A nova lei estipula a divisão de responsabilidades entre União, estados e municípios, veda a construção de unidades de socioeducação próximas a presídios, prevê atendimento individualizado com poucos jovens no mesmo local e estipula a criação de regras de convivência. A “solitária”, para o isolamento de garotos e garotas, está proibida.

Avanços e críticas

A secretária nacional de promoção dos direitos da criança e do adolescente, Carmem de Oliveira, afirma que o Brasil é o primeiro país do Mercosul – e um dos poucos no mundo – a ter esse tipo de legislação. Além de criar um sistema com informações sobre as unidades e os jovens, o Sinase prevê um sistema de avaliação e monitoramento, semelhante ao usado pelos conselhos tutelares. “Haverá avaliação de indicadores, gestão do orçamento e resultados alcançados, como a reinserção social e reincidência.”
O promotor de Justiça Wilson Tafner, responsável por pressionar o governo de São Paulo a fechar as antigas unidades da Fundação para o Bem-Estar do Menor (Febem), acredita que a lei cria uma possibilidade maior de cobrança. “Há critérios objetivos de financiamento e avaliação. Outro avanço é que os gestores das unidades deverão ter formação superior e a equipe de avaliação deve passar por formação.”
Apesar das conquistas, especialistas argumentam que a lei poderia ter avançado.

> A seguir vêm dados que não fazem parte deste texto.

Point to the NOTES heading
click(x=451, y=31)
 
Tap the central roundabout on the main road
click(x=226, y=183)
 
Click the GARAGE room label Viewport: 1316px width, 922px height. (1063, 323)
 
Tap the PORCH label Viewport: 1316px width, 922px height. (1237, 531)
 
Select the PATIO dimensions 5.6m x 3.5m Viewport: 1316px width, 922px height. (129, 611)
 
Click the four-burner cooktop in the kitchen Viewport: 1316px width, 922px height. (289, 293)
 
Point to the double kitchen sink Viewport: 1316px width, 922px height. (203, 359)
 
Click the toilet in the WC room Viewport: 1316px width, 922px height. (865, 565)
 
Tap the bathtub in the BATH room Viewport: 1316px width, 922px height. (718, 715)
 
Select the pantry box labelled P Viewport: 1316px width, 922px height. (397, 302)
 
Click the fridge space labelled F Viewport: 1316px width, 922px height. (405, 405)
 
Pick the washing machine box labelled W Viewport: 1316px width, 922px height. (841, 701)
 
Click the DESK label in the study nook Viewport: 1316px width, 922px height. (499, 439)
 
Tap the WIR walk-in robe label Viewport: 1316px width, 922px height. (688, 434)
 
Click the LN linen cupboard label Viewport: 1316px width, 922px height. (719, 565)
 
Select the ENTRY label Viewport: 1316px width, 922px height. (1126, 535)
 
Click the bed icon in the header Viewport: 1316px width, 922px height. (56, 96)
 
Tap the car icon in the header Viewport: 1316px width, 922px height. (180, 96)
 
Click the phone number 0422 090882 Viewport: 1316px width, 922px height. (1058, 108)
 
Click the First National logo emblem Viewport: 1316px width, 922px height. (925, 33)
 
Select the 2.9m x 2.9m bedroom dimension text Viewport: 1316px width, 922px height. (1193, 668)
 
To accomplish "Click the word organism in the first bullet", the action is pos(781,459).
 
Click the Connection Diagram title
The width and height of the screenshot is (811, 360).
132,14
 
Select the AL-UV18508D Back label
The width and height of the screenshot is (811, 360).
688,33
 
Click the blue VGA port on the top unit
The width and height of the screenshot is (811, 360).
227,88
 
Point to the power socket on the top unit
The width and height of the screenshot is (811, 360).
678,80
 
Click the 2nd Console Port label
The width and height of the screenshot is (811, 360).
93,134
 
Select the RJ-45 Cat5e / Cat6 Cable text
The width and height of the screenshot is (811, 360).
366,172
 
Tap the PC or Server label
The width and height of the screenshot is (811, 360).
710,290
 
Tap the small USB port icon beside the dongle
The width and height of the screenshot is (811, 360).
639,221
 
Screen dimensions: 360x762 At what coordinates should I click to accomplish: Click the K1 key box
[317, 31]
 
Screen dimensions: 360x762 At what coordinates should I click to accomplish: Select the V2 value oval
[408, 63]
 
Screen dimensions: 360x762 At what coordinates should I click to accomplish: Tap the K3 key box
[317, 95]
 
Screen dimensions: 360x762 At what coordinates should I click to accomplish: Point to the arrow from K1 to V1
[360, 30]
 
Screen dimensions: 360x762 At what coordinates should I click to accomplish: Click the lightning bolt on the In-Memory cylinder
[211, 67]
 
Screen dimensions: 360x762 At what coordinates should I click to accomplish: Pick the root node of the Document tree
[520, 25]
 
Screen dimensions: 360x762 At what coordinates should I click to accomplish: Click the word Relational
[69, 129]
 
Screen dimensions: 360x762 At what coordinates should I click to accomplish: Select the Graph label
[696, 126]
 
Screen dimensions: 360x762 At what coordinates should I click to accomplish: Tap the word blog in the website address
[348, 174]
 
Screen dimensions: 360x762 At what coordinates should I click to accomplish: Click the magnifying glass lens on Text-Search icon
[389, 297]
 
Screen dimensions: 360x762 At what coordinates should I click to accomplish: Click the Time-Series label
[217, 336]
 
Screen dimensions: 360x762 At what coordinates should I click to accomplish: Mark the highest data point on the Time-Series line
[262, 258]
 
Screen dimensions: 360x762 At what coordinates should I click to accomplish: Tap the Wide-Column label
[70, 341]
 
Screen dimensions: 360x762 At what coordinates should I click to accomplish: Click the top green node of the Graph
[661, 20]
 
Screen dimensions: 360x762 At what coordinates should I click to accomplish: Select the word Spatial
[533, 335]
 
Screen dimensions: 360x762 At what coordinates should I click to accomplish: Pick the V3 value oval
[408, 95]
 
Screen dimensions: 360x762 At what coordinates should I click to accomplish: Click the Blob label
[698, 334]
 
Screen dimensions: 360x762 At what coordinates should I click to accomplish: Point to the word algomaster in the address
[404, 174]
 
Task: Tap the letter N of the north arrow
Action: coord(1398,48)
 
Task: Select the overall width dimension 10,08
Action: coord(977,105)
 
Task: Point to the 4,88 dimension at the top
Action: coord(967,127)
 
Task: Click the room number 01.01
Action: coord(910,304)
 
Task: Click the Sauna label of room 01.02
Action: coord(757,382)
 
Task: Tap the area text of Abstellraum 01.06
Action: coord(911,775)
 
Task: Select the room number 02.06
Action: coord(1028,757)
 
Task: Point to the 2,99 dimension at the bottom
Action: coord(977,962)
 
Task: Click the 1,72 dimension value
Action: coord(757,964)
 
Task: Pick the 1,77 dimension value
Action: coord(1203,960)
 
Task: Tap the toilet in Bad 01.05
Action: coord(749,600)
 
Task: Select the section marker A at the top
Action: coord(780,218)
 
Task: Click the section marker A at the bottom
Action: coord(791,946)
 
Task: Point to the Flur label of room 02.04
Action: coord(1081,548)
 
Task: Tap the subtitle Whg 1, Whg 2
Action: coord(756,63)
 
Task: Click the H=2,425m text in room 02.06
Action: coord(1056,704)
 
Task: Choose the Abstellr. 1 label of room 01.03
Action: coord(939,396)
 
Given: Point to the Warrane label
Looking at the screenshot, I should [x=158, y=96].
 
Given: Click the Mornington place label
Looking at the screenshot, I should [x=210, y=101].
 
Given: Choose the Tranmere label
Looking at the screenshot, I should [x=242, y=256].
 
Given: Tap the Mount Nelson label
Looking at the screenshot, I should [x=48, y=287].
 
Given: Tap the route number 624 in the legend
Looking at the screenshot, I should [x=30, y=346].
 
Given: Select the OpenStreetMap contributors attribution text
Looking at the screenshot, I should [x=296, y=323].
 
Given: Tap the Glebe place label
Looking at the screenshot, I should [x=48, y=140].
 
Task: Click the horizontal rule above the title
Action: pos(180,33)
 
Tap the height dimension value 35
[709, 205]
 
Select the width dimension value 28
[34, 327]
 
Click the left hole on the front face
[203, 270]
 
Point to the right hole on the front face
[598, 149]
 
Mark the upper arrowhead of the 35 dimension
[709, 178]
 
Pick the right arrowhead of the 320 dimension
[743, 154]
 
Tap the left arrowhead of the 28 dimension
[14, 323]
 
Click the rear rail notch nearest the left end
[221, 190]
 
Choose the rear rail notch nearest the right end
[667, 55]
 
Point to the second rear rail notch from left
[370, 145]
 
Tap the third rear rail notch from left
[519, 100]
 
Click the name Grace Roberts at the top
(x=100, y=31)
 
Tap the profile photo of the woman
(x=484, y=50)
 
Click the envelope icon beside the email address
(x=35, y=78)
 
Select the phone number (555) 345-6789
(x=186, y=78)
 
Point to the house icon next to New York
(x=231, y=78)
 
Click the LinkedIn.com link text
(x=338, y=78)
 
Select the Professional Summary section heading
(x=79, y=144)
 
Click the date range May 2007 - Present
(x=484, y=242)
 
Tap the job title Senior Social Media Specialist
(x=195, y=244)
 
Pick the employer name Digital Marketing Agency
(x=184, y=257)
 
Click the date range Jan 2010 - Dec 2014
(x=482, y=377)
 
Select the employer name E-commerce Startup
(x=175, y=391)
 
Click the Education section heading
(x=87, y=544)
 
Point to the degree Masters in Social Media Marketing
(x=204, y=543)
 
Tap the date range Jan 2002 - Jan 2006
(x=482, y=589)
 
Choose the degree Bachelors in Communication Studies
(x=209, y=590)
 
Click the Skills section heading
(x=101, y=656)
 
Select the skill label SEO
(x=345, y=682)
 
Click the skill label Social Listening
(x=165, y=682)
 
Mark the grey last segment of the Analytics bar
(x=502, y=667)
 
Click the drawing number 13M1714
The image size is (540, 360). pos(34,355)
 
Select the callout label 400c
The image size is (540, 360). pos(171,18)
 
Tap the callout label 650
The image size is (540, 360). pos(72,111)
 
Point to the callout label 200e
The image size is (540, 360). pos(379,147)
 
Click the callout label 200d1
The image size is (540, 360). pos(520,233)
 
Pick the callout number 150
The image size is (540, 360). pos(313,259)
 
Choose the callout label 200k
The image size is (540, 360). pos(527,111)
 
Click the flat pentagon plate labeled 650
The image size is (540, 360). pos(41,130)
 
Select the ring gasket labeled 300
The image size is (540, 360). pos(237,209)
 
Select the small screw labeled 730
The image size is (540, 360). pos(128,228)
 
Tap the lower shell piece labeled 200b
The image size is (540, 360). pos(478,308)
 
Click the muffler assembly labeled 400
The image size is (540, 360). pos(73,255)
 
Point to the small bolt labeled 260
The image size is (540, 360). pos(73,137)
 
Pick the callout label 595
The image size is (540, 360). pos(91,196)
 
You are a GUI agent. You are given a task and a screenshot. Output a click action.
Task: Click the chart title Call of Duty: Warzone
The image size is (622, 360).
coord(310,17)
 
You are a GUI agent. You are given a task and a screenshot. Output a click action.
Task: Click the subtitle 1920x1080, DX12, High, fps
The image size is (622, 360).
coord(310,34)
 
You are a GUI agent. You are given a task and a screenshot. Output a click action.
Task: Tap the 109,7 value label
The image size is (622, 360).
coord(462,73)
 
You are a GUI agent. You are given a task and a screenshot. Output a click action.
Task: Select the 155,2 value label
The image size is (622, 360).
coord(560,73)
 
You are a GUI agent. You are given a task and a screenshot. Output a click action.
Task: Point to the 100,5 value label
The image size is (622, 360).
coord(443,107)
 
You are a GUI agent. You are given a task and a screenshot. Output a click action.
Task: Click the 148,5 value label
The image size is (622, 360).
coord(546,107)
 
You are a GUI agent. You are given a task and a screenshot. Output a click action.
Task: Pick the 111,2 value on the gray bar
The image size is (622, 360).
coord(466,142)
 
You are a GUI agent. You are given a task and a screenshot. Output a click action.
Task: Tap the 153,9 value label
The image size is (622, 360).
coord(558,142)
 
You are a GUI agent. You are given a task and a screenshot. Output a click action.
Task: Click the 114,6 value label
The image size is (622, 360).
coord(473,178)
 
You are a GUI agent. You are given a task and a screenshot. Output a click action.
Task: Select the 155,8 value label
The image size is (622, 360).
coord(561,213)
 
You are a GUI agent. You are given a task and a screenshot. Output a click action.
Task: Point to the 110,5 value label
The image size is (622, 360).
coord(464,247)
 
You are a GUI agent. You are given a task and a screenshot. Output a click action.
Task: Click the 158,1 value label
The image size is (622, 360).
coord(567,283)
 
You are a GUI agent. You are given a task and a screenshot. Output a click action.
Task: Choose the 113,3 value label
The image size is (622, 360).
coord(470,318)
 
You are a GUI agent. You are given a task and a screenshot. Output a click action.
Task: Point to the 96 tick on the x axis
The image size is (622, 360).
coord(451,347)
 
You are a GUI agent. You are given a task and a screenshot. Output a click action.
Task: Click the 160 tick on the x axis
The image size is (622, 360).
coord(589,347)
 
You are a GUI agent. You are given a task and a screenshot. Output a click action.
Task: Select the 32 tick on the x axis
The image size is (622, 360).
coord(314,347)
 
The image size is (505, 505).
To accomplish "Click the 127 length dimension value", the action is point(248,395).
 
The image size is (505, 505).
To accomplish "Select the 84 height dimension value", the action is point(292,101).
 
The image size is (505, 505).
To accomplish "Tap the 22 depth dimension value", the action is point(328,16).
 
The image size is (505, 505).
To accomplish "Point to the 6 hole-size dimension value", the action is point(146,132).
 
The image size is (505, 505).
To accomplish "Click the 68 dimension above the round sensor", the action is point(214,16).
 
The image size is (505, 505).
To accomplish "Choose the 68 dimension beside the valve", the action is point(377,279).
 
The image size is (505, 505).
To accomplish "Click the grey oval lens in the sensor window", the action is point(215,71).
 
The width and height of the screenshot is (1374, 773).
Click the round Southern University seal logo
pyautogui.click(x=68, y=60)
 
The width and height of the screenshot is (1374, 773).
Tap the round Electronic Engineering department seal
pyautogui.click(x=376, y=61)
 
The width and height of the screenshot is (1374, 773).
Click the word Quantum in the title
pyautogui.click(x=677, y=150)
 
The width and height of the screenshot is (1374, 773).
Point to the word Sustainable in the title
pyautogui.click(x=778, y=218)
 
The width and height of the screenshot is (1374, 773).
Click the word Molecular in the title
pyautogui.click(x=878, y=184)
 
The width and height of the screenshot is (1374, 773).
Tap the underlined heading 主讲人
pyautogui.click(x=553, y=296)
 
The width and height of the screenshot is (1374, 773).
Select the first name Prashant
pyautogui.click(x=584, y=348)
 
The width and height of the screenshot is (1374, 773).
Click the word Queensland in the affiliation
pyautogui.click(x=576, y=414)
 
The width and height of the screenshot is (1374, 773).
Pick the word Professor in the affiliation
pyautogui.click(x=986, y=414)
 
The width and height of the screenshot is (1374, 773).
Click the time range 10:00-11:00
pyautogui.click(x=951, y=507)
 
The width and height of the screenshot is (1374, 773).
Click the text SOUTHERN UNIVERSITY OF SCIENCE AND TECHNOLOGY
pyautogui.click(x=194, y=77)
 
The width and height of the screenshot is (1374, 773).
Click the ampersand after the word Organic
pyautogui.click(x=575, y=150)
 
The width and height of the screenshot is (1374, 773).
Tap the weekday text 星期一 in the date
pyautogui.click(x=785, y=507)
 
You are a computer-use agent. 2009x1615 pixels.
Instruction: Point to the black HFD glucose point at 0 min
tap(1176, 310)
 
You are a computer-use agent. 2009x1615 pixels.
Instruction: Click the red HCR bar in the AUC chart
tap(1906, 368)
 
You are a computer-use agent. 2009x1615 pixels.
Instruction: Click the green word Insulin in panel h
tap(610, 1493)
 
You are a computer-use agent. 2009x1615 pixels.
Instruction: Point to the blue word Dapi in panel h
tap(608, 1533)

Vice-presidente da Comissão Nacional da Criança e do Adolescente da Ordem dos Advogados do Brasil, Ariel de Castro Alves diz que a resolução do Conanda trazia um número mínino de adolescentes por unidade (40) e características arquitetônicas, especificações não incluídas na nova lei. Outra crítica trata da falta de uma corregedoria externa para investigar irregularidades.

Retenção prolongada gera crítica e polêmica

Um dos artigos do Sinase gerou polêmica entre especialistas da área da juventude por abrir uma brecha na lei para que adolescentes fiquem privados de liberdade por tempo indeterminado, caso exista algum problema relacionado à saúde mental. A ideia é que o jovem com esse tipo de doença deixe o centro de socioeducação e vá para uma unidade de tratamento psiquiátrico, ficando lá até estar “curado”. Hoje o tempo máximo que um menino ou menina pode ficar privado de liberdade é três anos, mas com a possibilidade de tratamento psiquiátrico esse prazo pode ficar indefinido.
Na seção sobre o atendimento ao adolescente com transtorno mental, o artigo 65 prevê que o juiz pode encaminhar o processo ao Ministério Público para “even­­tual propositura de interdição e outras providências pertinentes.” Na prática, muitos magistrados já tomavam essa medida, mas o temor é que isso se torne a regra, principalmente em casos que envolvem grande repercussão na sociedade.
A possibilidade de interdição já existia para os adultos, assim como o dispositivo da “medida de segurança”, quando o indivíduo é afastado da sociedade em função da periculosidade e recebe tratamento, sem tempo máximo determinado. A pessoa é liberada somente após um laudo médico garantir que ela não oferece mais riscos.
A discussão sobre o tempo máximo de privação de liberdade dos adolescentes ganhou uma grande repercussão em 2003, quando Liana Friedenbach e Felipe Caffé foram assassinados por outro adolescente, o Cham­pinha. Após completar 21 anos e os três anos previstos da medida socioeducativa, ele foi encaminhado a uma unidade experimental do estado de São Paulo, criada para a custódia psiquiátrica de jovens considerados de alta periculosidade. O dispositivo utilizado pela Justiça nesse caso foi a interdição.